> _EXERCISE_
Select every line containing the word "Политика" from the material, and copy those lines.

+--

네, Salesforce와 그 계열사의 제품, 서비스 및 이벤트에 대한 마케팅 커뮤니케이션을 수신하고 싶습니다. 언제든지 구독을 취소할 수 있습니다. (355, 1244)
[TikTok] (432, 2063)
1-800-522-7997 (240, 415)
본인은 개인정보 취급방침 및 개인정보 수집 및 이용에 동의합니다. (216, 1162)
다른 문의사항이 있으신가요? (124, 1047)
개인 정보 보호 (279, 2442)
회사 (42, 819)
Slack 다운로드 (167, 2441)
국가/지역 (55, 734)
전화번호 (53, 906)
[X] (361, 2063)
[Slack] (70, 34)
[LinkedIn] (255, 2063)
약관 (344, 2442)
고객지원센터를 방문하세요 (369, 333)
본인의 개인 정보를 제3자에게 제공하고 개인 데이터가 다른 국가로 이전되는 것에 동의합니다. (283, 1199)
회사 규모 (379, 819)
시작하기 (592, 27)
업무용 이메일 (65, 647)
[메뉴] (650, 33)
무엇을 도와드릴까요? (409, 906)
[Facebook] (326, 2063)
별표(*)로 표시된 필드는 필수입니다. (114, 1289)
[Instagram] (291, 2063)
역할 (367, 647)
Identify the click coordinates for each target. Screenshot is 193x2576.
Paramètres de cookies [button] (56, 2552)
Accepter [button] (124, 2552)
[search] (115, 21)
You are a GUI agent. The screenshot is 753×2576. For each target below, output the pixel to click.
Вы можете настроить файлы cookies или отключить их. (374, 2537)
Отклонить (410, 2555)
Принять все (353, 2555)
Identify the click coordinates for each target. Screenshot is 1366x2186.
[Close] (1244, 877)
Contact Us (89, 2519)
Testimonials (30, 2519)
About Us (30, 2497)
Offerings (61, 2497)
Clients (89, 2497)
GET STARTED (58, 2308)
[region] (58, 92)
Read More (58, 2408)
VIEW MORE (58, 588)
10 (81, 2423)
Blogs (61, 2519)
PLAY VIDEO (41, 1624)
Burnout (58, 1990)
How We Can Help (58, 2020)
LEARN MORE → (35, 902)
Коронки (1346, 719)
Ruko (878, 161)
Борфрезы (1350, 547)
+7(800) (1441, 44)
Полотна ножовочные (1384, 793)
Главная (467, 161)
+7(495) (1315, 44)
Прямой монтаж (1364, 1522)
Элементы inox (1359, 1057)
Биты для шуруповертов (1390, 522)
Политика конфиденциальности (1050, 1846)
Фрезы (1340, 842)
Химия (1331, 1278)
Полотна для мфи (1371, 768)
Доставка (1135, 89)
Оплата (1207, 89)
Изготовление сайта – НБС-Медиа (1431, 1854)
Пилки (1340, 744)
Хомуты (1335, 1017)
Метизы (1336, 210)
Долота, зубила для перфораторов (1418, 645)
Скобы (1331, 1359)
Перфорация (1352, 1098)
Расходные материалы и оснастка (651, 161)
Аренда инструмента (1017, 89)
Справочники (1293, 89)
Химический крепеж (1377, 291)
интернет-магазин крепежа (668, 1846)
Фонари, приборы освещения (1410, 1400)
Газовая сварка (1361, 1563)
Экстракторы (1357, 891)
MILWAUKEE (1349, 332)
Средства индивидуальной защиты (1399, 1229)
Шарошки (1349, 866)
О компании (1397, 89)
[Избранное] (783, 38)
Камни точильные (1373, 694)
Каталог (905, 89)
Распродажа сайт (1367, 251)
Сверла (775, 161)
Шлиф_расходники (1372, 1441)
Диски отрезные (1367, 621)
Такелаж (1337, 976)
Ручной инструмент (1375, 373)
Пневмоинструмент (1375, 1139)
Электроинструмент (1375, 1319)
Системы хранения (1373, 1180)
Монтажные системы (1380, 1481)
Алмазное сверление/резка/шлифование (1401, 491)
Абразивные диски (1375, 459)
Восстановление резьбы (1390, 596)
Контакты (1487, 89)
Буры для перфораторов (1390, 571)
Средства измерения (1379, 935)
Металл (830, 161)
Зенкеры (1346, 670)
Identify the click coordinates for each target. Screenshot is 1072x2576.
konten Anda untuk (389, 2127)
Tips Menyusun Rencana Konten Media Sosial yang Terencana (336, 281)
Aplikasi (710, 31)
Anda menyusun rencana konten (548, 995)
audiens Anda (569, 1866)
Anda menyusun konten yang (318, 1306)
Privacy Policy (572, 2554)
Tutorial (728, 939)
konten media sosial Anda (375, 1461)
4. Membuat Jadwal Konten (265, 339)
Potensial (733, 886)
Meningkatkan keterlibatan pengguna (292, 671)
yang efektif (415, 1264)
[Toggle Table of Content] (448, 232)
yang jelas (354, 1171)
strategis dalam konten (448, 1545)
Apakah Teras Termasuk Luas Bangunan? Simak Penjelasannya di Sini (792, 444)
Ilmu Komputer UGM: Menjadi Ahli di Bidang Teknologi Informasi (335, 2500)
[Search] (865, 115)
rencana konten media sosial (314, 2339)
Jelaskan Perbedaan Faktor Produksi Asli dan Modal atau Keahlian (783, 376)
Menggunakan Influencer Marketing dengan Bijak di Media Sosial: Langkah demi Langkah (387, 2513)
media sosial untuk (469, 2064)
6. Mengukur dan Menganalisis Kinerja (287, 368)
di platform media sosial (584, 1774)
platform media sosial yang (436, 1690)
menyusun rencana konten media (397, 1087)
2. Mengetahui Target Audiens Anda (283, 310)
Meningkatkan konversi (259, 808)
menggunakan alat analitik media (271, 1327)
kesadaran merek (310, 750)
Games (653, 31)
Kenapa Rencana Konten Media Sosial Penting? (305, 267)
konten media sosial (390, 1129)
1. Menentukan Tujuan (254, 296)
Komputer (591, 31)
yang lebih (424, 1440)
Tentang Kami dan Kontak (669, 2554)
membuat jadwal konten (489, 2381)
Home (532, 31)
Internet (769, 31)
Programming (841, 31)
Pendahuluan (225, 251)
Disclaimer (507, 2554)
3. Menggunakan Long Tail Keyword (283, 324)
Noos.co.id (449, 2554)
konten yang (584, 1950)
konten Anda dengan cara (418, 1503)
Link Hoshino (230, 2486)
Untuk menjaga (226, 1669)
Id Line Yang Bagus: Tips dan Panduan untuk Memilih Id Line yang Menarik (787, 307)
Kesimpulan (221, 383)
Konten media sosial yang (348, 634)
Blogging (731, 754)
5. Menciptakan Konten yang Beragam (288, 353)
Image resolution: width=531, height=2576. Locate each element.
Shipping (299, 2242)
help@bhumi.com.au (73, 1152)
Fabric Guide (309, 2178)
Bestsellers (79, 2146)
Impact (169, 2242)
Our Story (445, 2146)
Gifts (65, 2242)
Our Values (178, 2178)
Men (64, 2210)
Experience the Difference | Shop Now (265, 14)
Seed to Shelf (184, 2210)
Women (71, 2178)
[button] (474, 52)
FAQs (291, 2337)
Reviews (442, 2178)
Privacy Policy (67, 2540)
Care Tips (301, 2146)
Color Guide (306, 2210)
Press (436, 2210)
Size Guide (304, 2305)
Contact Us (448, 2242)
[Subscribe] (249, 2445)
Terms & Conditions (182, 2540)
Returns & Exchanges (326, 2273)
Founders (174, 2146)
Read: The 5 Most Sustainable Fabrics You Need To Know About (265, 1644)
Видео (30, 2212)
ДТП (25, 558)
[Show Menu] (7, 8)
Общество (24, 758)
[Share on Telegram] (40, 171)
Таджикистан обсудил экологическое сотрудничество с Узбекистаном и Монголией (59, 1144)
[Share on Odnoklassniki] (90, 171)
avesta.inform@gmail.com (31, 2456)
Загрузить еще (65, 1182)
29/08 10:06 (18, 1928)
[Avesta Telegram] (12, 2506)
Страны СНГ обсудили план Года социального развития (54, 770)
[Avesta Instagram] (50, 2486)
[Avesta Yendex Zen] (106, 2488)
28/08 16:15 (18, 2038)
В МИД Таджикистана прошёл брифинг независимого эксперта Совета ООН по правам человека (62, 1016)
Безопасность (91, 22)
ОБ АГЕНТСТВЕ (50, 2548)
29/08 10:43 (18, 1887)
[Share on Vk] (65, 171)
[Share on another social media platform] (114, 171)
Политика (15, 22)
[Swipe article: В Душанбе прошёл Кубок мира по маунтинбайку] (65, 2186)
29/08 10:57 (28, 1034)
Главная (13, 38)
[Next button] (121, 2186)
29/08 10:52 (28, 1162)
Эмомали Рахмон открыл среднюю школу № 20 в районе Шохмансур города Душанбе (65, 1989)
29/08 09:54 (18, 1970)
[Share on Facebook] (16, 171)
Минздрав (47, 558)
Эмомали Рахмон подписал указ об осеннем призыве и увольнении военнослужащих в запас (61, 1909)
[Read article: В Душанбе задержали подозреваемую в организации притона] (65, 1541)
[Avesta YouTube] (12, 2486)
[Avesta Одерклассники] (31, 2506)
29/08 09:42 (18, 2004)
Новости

+--

> _OUTPUT_
Политика конфиденциальности (1050, 1846)
Политика (15, 22)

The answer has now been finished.